State of the World's Minorities and Indigenous Peoples 2012 - Roma

Publisher Minority Rights Group International
Publication Date 28 June 2012
Cite as Minority Rights Group International, State of the World's Minorities and Indigenous Peoples 2012 - Roma, 28 June 2012, available at: [accessed 29 November 2015]
DisclaimerThis is not a UNHCR publication. UNHCR is not responsible for, nor does it necessarily endorse, its content. Any views expressed are solely those of the author or publisher and do not necessarily reflect those of UNHCR, the United Nations or its Member States.

Europe's 10-12 million Roma continue to face a climate of increasing violence, harassment and intimidation across the continent. Roma communities, who live dispersed across Europe, were targeted for mass expulsions and evictions throughout 2011. The French government's campaign to evict and deport Roma, which attracted strong international criticism in 2010, continued aggressively in 2011. In June, the French Interior Minister Claude Guéant announced plans to return as many as 28,000 allegedly illegal immigrants in 2011.

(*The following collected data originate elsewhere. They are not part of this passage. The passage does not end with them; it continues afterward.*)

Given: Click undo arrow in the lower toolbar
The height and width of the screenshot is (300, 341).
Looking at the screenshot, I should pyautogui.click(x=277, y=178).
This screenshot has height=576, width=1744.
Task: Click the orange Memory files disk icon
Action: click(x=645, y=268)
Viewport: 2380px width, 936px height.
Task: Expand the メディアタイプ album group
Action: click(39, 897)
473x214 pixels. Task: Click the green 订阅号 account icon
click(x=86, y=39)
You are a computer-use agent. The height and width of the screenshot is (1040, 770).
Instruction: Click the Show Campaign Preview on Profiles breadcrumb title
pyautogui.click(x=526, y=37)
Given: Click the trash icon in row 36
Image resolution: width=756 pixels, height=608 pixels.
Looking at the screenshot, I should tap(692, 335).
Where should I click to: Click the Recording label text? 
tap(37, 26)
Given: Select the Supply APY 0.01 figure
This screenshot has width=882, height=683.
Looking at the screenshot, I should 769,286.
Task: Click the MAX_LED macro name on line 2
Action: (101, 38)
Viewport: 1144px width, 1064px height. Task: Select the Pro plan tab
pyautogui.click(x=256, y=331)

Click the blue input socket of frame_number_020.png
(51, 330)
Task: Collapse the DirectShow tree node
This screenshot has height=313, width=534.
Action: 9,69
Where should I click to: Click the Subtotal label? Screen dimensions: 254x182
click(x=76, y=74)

Roma continued to be targeted for ongoing evictions in other countries in Europe. According to the European Roma Rights Centre (ERRC), evictions were carried out during 2011 by Albania, Bulgaria, France, Italy, Macedonia, Romania, Serbia, Slovakia and the UK. Between April and October, 46 evictions affecting 5,753 people were recorded by the organization in France. Between June and August, at least 500 Roma were evicted from camps in Marseille. The Italian authorities have also been aggressive in pursuing a policy of evictions, affecting thousands of Roma in both Milan and Rome in recent years. Between April and December, ERRC monitored 131 evictions (usually affecting many households at a time) in Italy. Roma support groups reported evictions taking place during the spring of the Roma community in the Magliana aqueduct area of Rome, several families in the Piazza Lugano settlement in Milan and a family in Prato. With no alternative accommodation being provided, these clearances had disastrous consequences for the affected families.

In northern Romania, the local authorities of Baia-Mare erected a concrete wall to separate a Roma community from the rest of the town. In response to criticisms of institutionalized racism and ghettoization, the mayor of the town claimed that the wall was to protect citizens against car crashes.

In Portugal, the municipality of Vidigueira destroyed the water supply of 67 Roma (including children, pregnant women and elderly people) in February. After an intervention by ERRC, the authorities restored the water supply, but the reconnection was not made known to residents and living conditions remain deplorable.

In Serbia in June, Police Minister Ivica Dacic issued an official apology to a Roma family, four years after their son was brutally beaten by police in the eastern city of Vrsac. Police brutality is widespread in the country according to human rights groups. ERRC also raised concerns about disproportionate use of police force in Lviv city in western Ukraine, and urged authorities to investigate unlawful discriminatory identity checks of Roma youth, including fingerprinting and document verification without any allegation of involvement in criminal activities.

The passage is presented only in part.